Les talibans de retour au pouvoir en Afghanistan ont pris en presque 19 mois "20 mesures contre les femmes", relève Solène Chalvon-Fioriti, grand reporter française et réalisatrice du documentaire "Afghanes".
Certaines interdictions ne concernent que quelques centaines d'Afghanes, comme par exemple celle d'interdire aux femmes d'aller dans les parcs. En effet, il n'y a pas de parcs publics en Afghanistan, à part dans quelques grandes villes. "En revanche quand vous privez 3 millions de filles d'éducation secondaire et d'université, c'est très grave", accuse-t-elle au micro de l'émission Forum de la RTS.
"Les talibans s'en prennent aussi aux femmes pauvres et vulnérables puisqu'elles sont interdites de mendicité, de bain public et également de distribution de nourriture", fustige la journaliste. Les Afghanes n'ont plus le droit non plus de travailler avec les organisations internationales chargées de l'aide humanitaire.
"L'interdiction faite aux femmes de travailler avec l'ONU et les ONG locales et internationales est inacceptable, et met des vies en danger" en raison de leur rôle essentiel dans l'aide humanitaire, a martelé mardi le secrétaire général de l'ONU Antonio Guterres. L'ONU est confrontée à un "choix affreux", celui de continuer ou pas à intervenir dans le pays.
Pas de discussion possible
Alors que l'ONU a organisé des discussions avec les représentants des puissances mondiales sur l'approche à adopter avec les autorités de Kaboul, Solène Chalvon-Fioriti relève "qu'aucun dialogue n'est possible avec les talibans.

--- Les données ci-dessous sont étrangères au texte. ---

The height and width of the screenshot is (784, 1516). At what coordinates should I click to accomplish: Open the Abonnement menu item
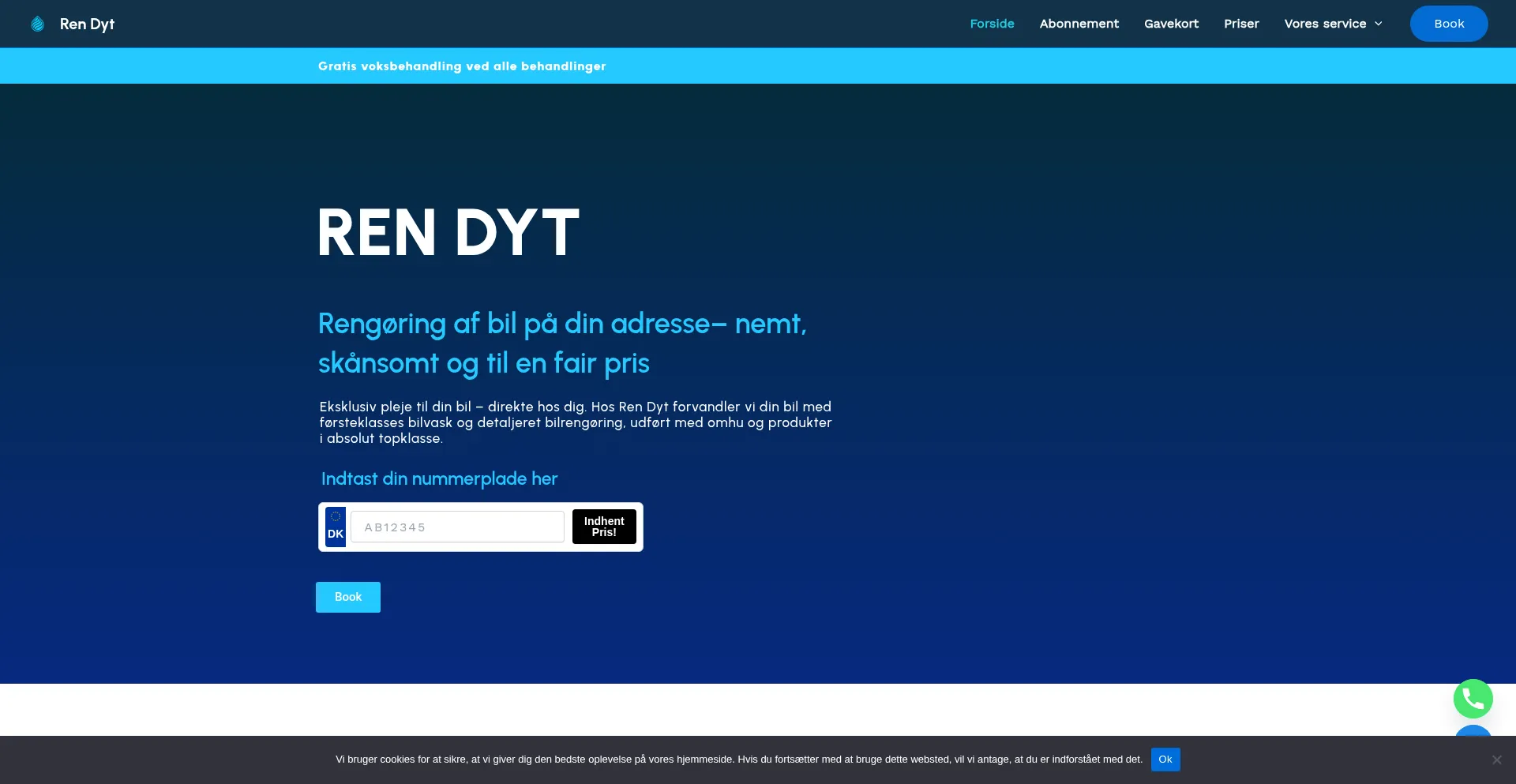pyautogui.click(x=1079, y=24)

Même les pays musulmans extrêmement conservateurs comme le Qatar et le Pakistan, qui a oeuvré pour le retour des talibans, n'arrivent pas à leur parler".

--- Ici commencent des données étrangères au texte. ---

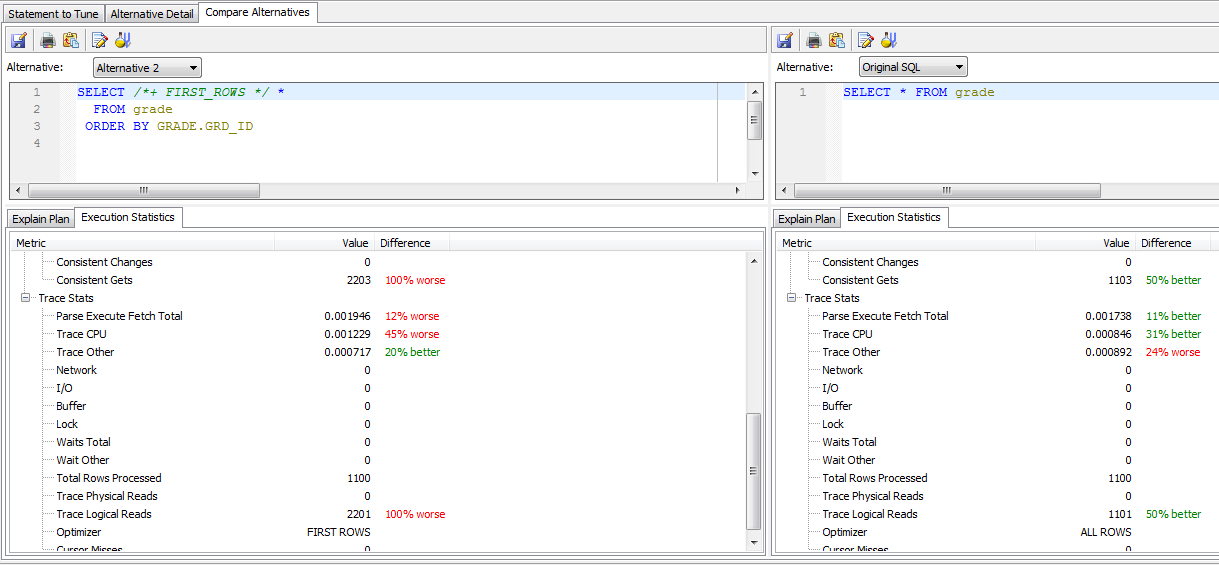Image resolution: width=1219 pixels, height=565 pixels.
Task: Click the print icon in left pane toolbar
Action: click(x=47, y=41)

Les talibans sont "tout puissants et n'écoutent rien ni personne", explique encore la journaliste. "Aujourd'hui, c'est la ligne très dure qui est souveraine, il faut espérer qu'à l'intérieur du mouvement taliban des dissensions surgissent, avec des hommes qui ont passé du temps à l'étranger, qui parlent anglais et qui ont des filles qui vont à l'école. Il faut que de tels éléments aient une influence pour que ce mouvement s'ouvre".
Réseau des écoles clandestines
Relevant le courage extraordinaire de la vingtaine de femmes qui ont brièvement manifesté samedi à Kaboul contre une éventuelle reconnaissance internationale du gouvernement taliban, Solène Chalvon-Fioriti a toutefois reconnu que les Afghanes ont peu de chance de pouvoir agir de l'intérieur pour faire changer les choses.

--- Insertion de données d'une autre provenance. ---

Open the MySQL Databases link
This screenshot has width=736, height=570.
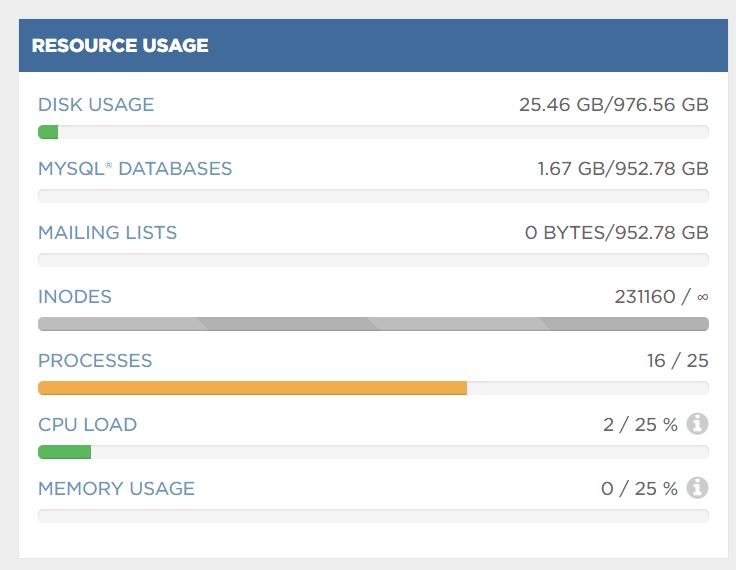[135, 169]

"La vraie résistance massive en Afghanistan, complètement inattendue, c'est le réseau des écoles clandestines, qui sont entre 10'000 et 20'000 aujourd'hui. Les monter en moins de 19 mois dans tout le pays est une résistance qui fait moins de bruit mais qui est très présente en Afghanistan", souligne la journaliste et réalisatrice.